Lingyu Xie^1,2Xin Zeng^1,2Hui Luo^1,2Bin Xie³Xuefeng Wang⁴Nan Wu¹Junrong Zou^2,5,6Guoxi Zhang^2,5,6Xiaofeng Zou^2,5,6Hui Xu^2,5,6*

• ¹Gannan Medical University, Ganzhou, China
• ²Department of Urology, First Affiliated Hospital of Gannan Medical University, Ganzhou, Jiangxi Province, China
• ³Department of Urology, Shanggao County People's Hospital, Yichun, China
• ⁴Changshan County People's Hospital, Quzhou, China
• ⁵Institute of Urology, The First Affiliated Hospital of Gannan Medical University, Ganzhou, China
• ⁶Department of Urology, Jiangxi Engineering Technology Research Center of Calculi Prevention, Ganzhou, China

Background: Zinc finger proteins , particularly members of the Krüppel-associated box zinc finger proteins (KRAB-ZFPs), play critical roles in regulating gene expression, cell cycle progression, and epigenetic modifications.

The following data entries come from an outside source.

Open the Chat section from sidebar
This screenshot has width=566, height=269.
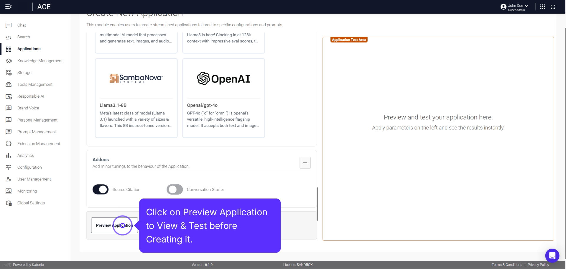[x=21, y=25]
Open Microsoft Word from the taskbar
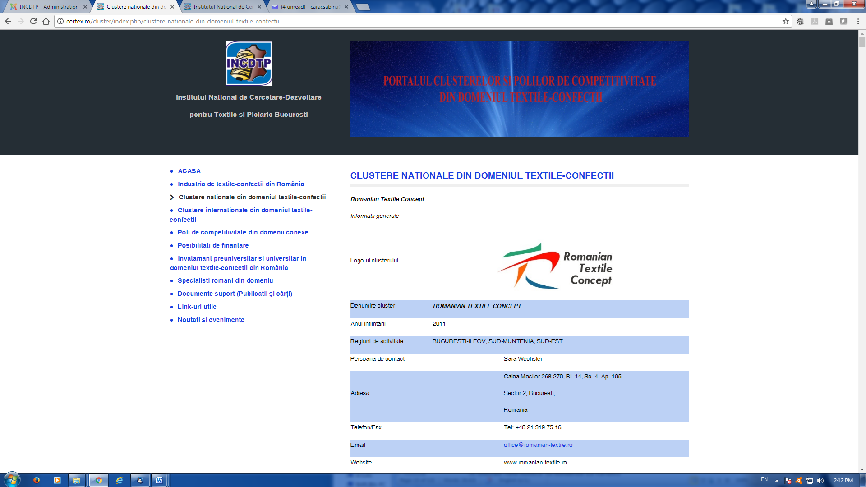 click(x=159, y=480)
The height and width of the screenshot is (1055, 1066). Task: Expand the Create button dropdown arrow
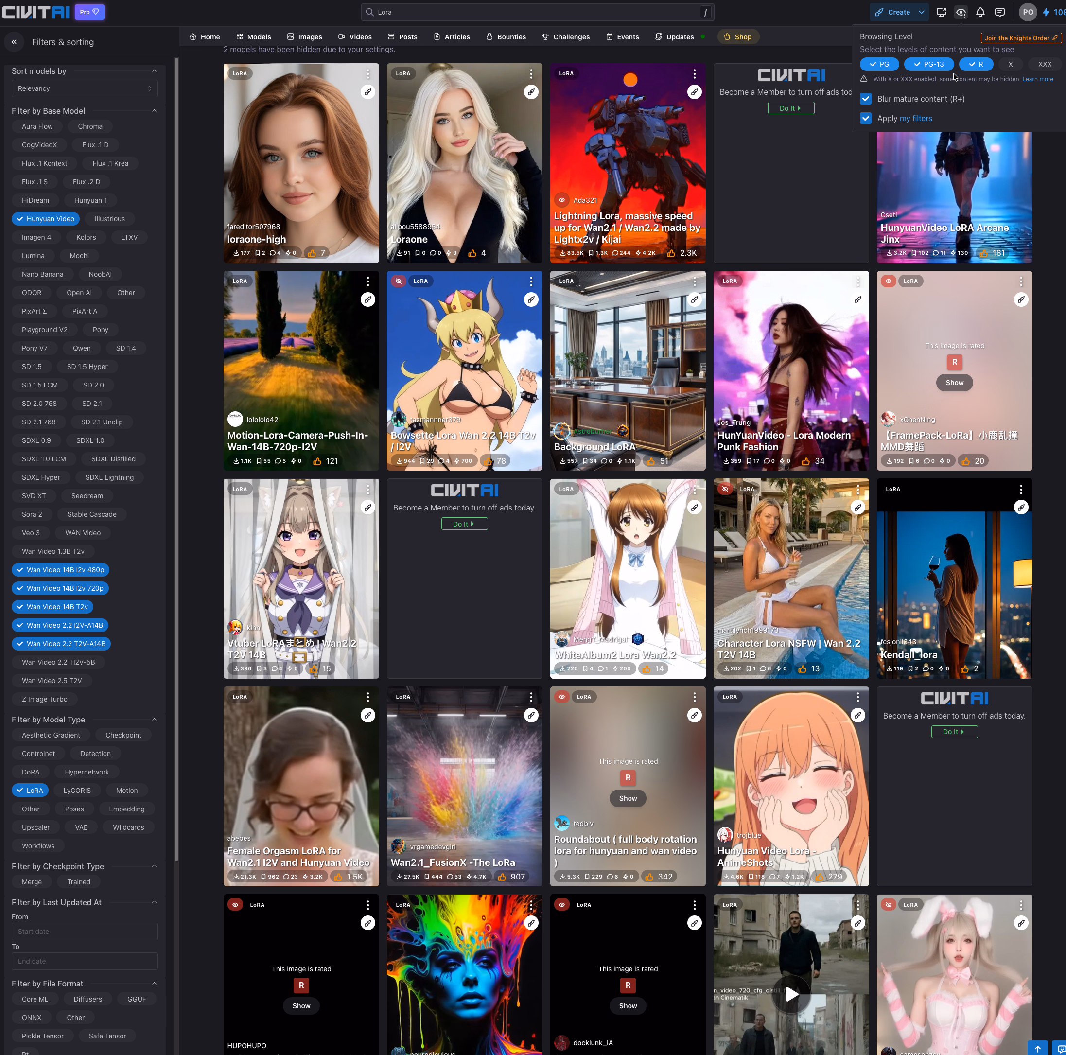[x=921, y=12]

Despite the growing body of research on KRAB-ZFPs, the role of ZNF433, a relatively less studied member of this family, remains poorly understood in the context of cancer.Methods: We conducted multi-dimensional analyses using publicly available databases, including TCGA and GTEx, to evaluate ZNF433's expression patterns, genetic mutations, survival outcomes, immune microenvironment interactions, and diagnostic potential across different cancers. Functional enrichment and protein interaction network analyses were also performed to explore its potential inolvement in cancer-related pathways.Results: Our findings revealed that ZNF433 is significantly downregulated in most cancer types, with stage-dependent expression patterns observed in KIRC and KIRP. High expression of ZNF433 was associated with improved overall survival (OS) in HNSC and KIRC, while in ESCA and PRAD, it was correlated with poorer disease-free survival (DFS). Additionally, high ZNF433 levels were linked to better DFS in BRCA, KIRP, THYM, and KIRC. ZNF433 expression was also closely associated with genomic instability markers, including tumor mutational burden (TMB), microsatellite instability (MSI), and mismatch repair (MMR) deficiencies. Furthermore, ZNF433 exhibited significant regulatory roles within the tumor immune microenvironment. Diagnostic analysis showed that ZNF433 has strong diagnostic potential in LAML and TGCT, and moderate diagnostic value in other cancers.Conclusions: Our study highlights the potential of ZNF433 as a diagnostic and prognostic biomarker and provides new insights into its potential as a therapeutic target.